Report blames State for rights abuses

By Peter Opiyo

Kenya is among countries that have registered little progress in protection of human rights.

According to a human rights report by the US Department of State that documented rights abuses that occurred in 2008 and last year, no concrete actions had been taken against the violators.

Among the violations documented in the report are extra-judicial killings on the part of State security agents, with the Government taking little action against the perpetrators.

"There were several reports that the Government or its agents committed arbitrary and unlawful killings, included politically motivated killings, during the year. The Government took only limited action in enforcing the law against security forces suspected of unlawfully killing citizens," says the report.

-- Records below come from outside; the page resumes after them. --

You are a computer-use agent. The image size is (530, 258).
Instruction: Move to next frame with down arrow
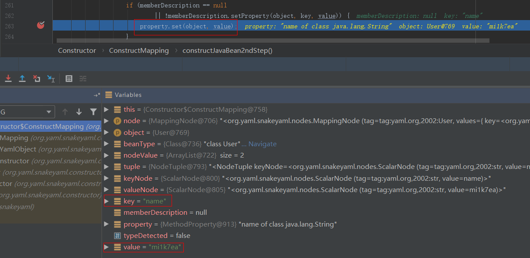(x=79, y=112)
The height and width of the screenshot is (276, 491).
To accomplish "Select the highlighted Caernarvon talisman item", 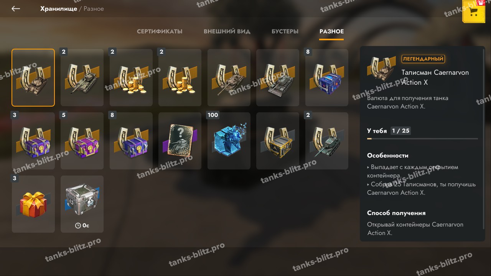I will coord(33,77).
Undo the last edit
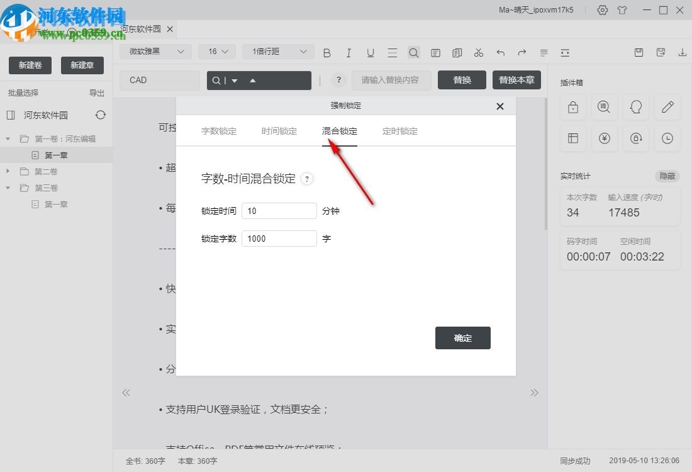The width and height of the screenshot is (692, 472). (500, 53)
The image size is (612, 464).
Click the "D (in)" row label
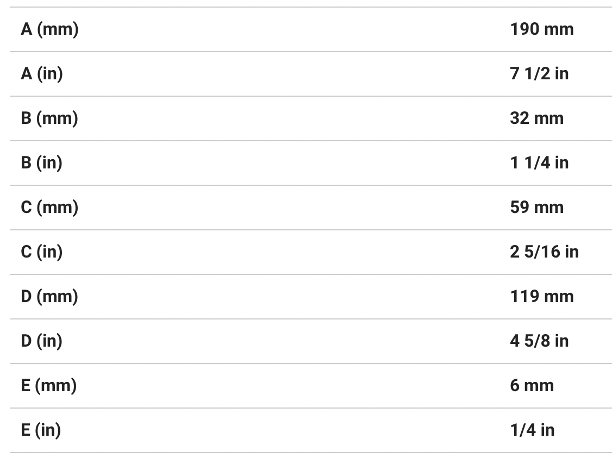point(42,341)
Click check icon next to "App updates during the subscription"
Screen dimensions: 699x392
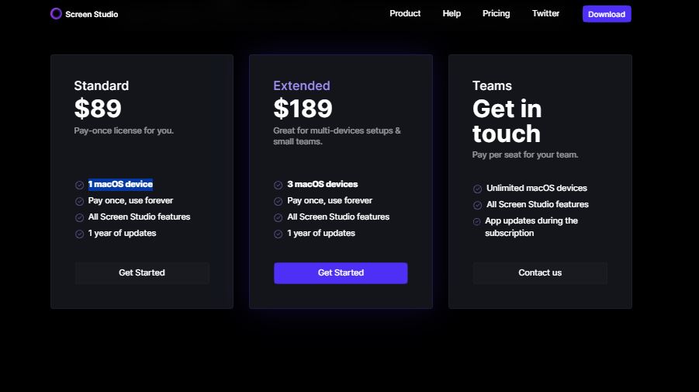tap(477, 221)
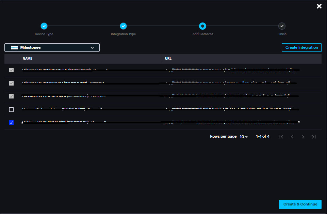The image size is (327, 214).
Task: Toggle the third camera row checkbox
Action: pyautogui.click(x=12, y=96)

The Country Report on Human Rights Practices, further quotes from findings by Prof Philip Alston, the UN Special Rapporteur on extra-judicial, summary or arbitrary executions, who visited the country in February last year and documented instances of human rights violations.

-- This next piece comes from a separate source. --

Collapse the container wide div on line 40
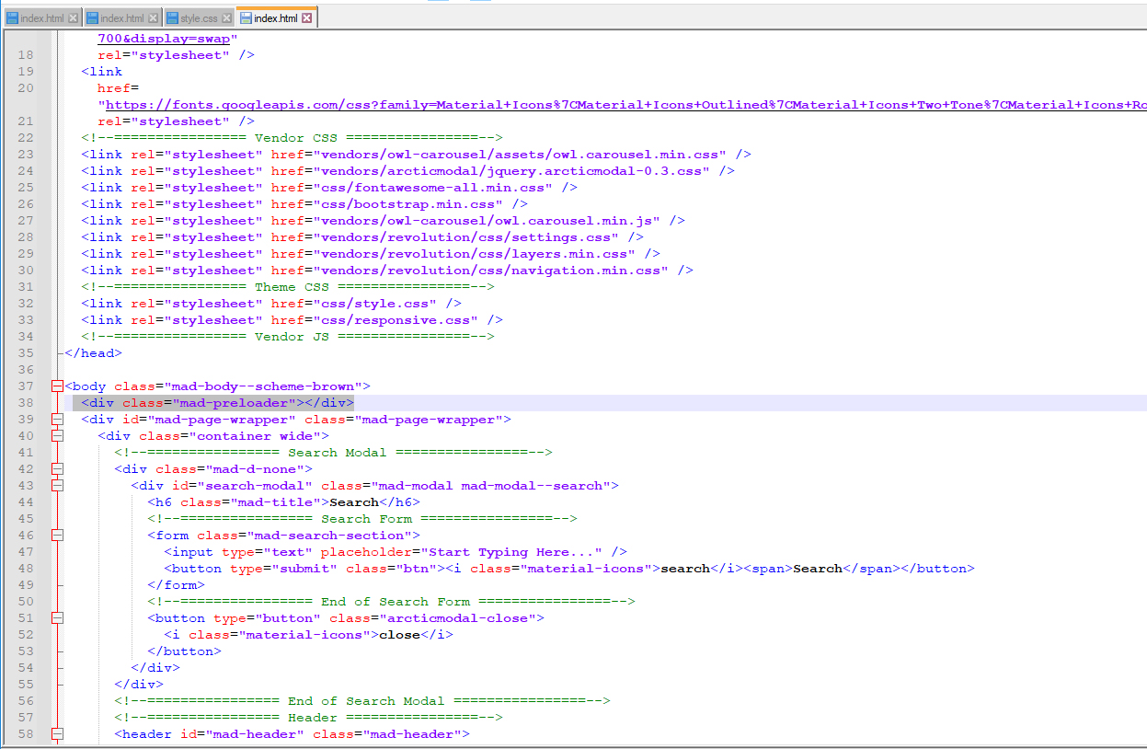This screenshot has height=749, width=1147. point(58,436)
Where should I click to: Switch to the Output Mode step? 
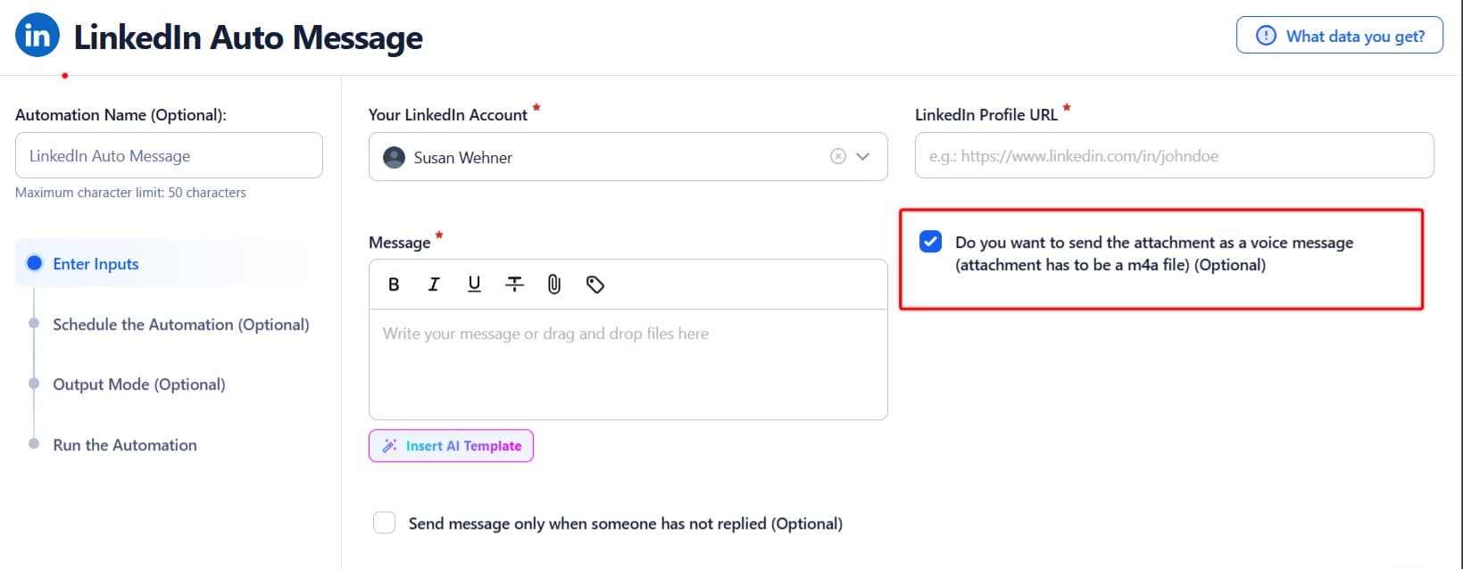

In Alston’s report it is documented that "the police in Kenya frequently execute individuals and that a climate of impunity prevails".

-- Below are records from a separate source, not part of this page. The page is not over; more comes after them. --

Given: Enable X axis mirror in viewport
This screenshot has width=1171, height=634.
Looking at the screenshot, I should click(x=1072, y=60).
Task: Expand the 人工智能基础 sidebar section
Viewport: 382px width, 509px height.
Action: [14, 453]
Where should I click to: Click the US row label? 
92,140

The report refers to last March’s cold blooded murder of Oscar King’ara, the executive director of Oscar Foundation Free Legal Aid Clinic, and Paul Oulu, a programme co-ordinator at the same organisation as some of the instances of extra-judicial killings.

The report points out that police intimidated witnesses to the killings and four of them went into exile. The report picks out Prime Minister Raila Odinga’s plea for help to unravel the faces behind the killings.

"The Prime Minister requested international assistance to investigate the murders, but the minister for Foreign Affairs subsequently rejected such assistance, and no credible investigation had been conducted by year’s end," the report states.

Also being cited by the report is the Independent Medico-Legal Unit’s (IMLU) findings that police killed numerous suspects during the year.

According to the report IMLU documented 33 alleged extra-judicial killings by police officers, the majority of whom were suspects killed by police

during arrests.

"In October police killed five persons travelling in a "matatu" in Githurai, Nairobi, claiming they were armed members of Mungiki. Residents of the area stated that the five were matatu operation.